Consumers lack understanding of the environmental issues associated with fast fashion and are also “refused or unable to change their buying habits”, new research shows.
The research, led by University of South Australia PhD candidate Erin Skinner, examined Australian attitudes and understanding of fast and sustainable fashion. It also found Australians favor more sustainable fashion choices.
Fast fashion refers to clothing that is produced quickly at high volumes and sold to consumers at low prices. While these brands are popular with shoppers because of their affordability and variety, the industry is facing increased scrutiny and criticism for their impact on the environment.
“Many of the participants in my first study had never heard of the term ‘fast fashion,’ and couldn’t really explain what it meant,” says Skinner.
“The fashion industry is responsible for up to 10 percent of global carbon emissions; it’s huge. The impact is much bigger than people think.”
“Ultimately, we need a change in consumer knowledge and attitudes … by clarifying what the average Australian knows or thinks about sustainable fashion, we will be able to design appropriate solutions and policy changes to better support ‘slow’ fashion .”
When it comes to consumer behavior, research finds the main reason shoppers choose fast fashion is the price, with many sustainable brands being more expensive than their mass-produced counterparts.
“The biggest hurdle (we) ran into was this cost issue… I think when consumers hear the term ‘sustainable fashion’, their mind immediately goes to expensive expensive labels,” said Skinner.
“Because of COVID, many people have worked reduced hours or lost their jobs altogether, leaving them with no funds to make other choices or even buy clothes at all.”
The research coincided with fast fashion giant Shein holding its first pop-up in Melbourne from May 13 to 15, which garnered attention from critics and enthusiasm from fast fashion fans.
According to Reuters, Shein generated $22.8 billion in revenue in 2021. Shein has more global app downloads than Amazon, has surpassed brands like H&M and Zara, and claims to launch thousands of new clothing items every day.
Slow fashion advocate and content creator Catherine Jia says she believes many fast fashion shoppers are feeling pressure to follow trends promoted by brands like Shein on social media.

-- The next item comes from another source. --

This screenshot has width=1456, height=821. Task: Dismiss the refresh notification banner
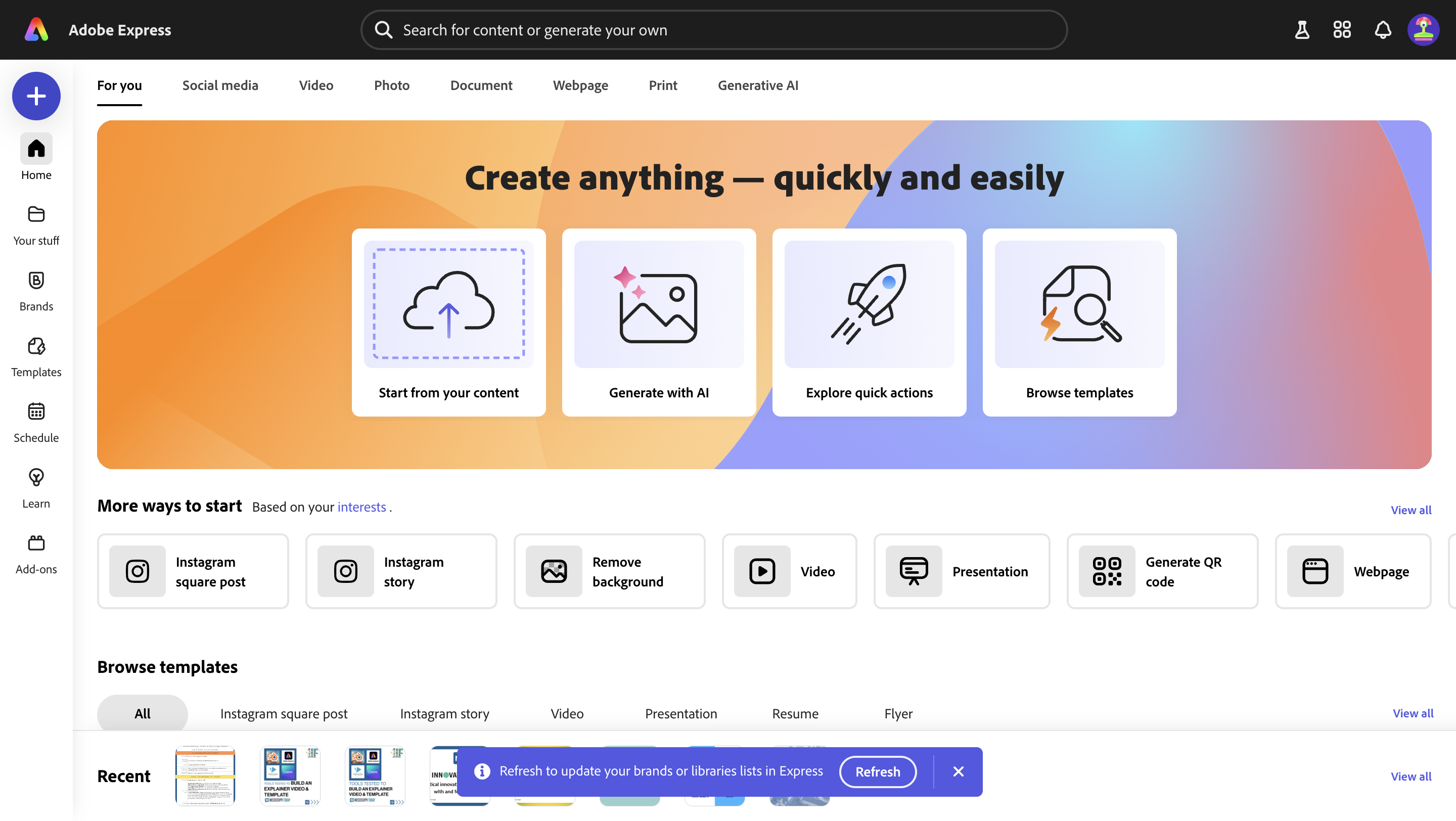point(958,771)
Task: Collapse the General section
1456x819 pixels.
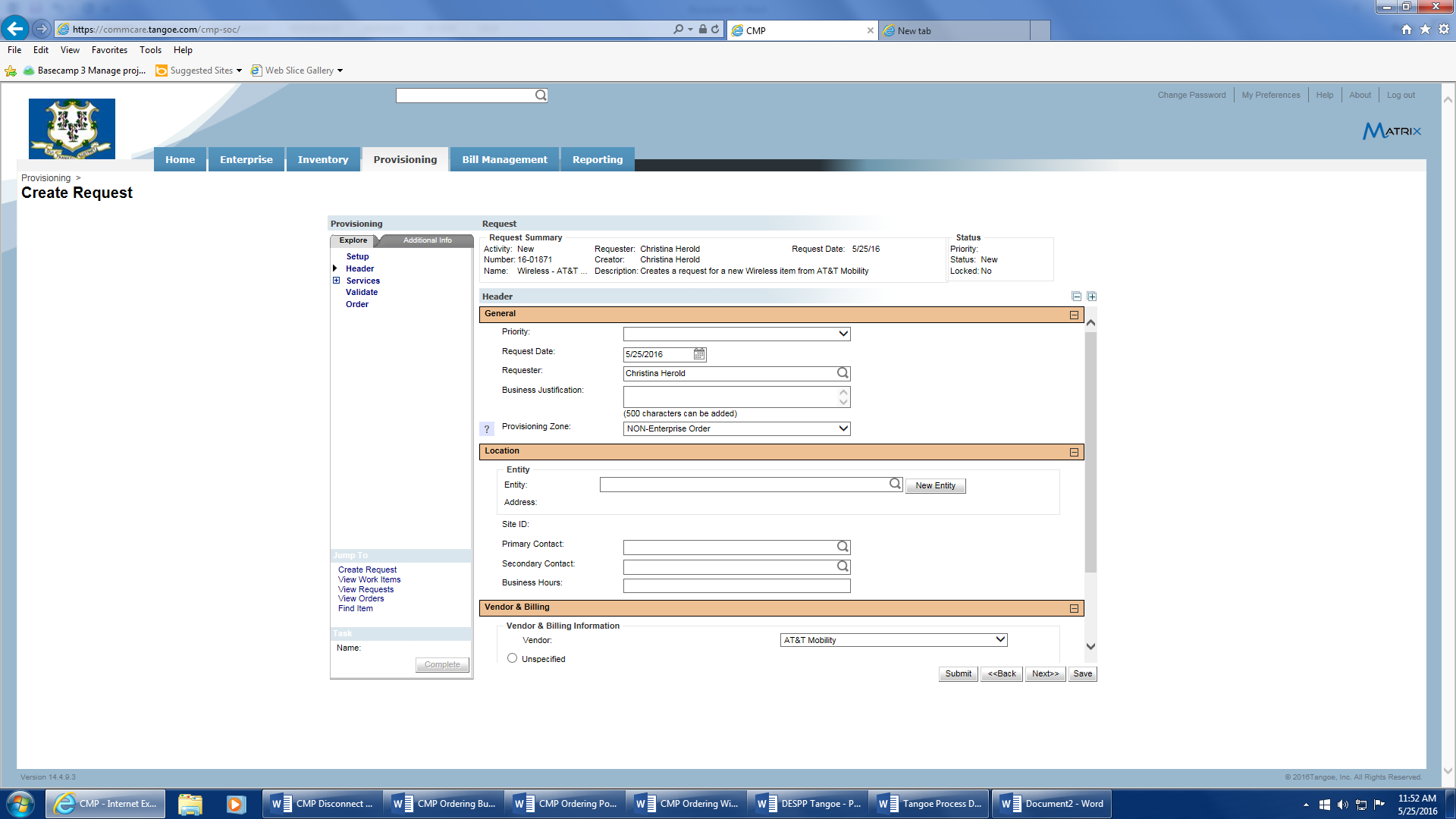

“A lot of people are really not consumer conscious,” he said.
“Fast fashion is often about a luxurious lifestyle and instant gratification, and there’s a lot of pressure from the media, from influencers, from brands that are constantly trending and making us feel like we need to look a certain way.”
When it comes to understanding environmental aspects, Ms Jia said while some people are unaware of the issue, others simply choose to ignore it.
“I don’t think it’s just up to us as consumers … I think there needs to be tougher laws for brands to be held accountable,” he said.
“I don’t really want to just blame the consumer. I also want to blame the brand and the government.
“I think this is a collective change that everyone needs to be a part of.”
Advocates say legislation is needed to improve environmental practices in the fashion industry. Source: AP
Sustainable fashion educator and environmental stylist Nina Gbor also supports legislation to practice fashion, and told SBS News that there needs to be a change in Australia’s attitude around shopping.
The truth is it is much more difficult [for sustainable brands]especially when they don’t have the same capital as these other big brand companies,” he said.
“We consumers need to support these brands, and also push for legislation around sustainability … that’s the missing piece of the puzzle.”
“We need to push for laws and policies that make brands responsible for emissions or toxic chemicals or whatever they do that harms the environment, and make transparency absolutely mandatory.”
The fast fashion industry is a major contributor to climate change due to water consumption and pollution caused by supply chain operations, along with the large amount of synthetic textiles ending up in landfills.
According to Australia is the second highest consumer of textiles per person in the world, with the average Australian consuming an average of 27kg of new clothing per year and throwing an average of 23kg of clothing into landfills each year.